車失い「給水所行けない」=募る不安といらだち―宮城

宮城県丸森町役場から約2キロ南にある五福谷川周辺では、山から流れてきたとみられる大量の土砂や倒木が住宅地に流れ込んだ。住民は14日も泥のかき出しや使えなくなった家具の片付けなどに追われた。
自宅1階からの泥のかき出し作業に当たっていた男性(55)は、「車も駄目になり、給水所に行くことすらできない。足がない人のための支援はないのか」といらだった。
古川尚武さん(79)は、経営する養豚場が被災。100頭以上いた豚の半分ほどの姿が見えないという。「どうにかしたいが、浸水して近づけない」とぼうぜんとした表情で語った。
町役場周辺では冠水状態が続き、県警や自衛隊などのボートで、救出作業や支援物資の運搬が行われた。

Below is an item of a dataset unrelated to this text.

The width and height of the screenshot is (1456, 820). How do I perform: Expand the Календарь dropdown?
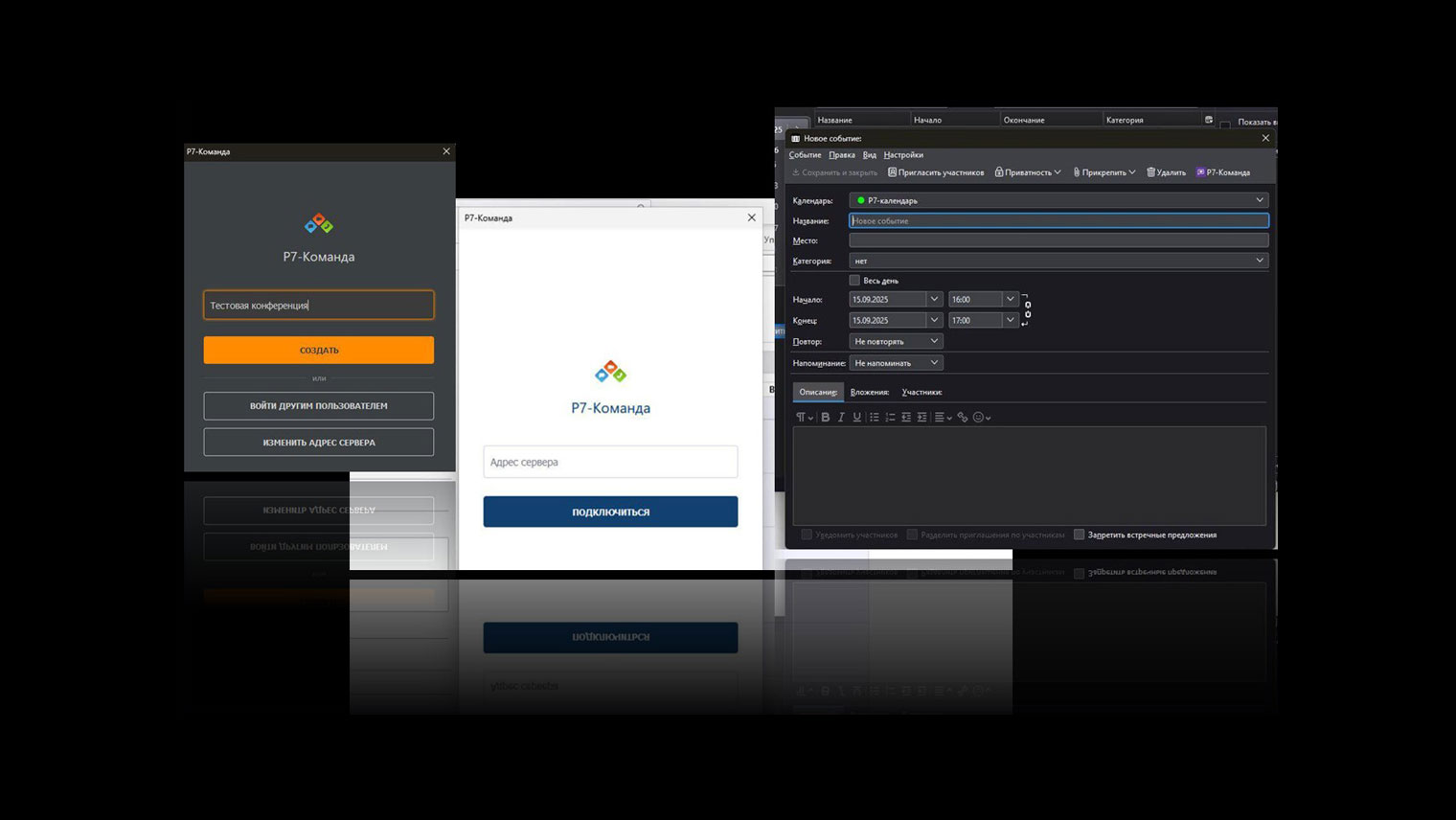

役場で働く夫への薬をボートで届けてもらったという女性は、「今朝少しだけ電話が通じ、薬を頼まれた。浸水で外に出られないというので心配だ」と不安そうに話した。自宅の様子を見に来た引地明男さん(70)は「物を取りに帰りたいが、きょうも水が引かないのでどうしようもない」と肩を落とした。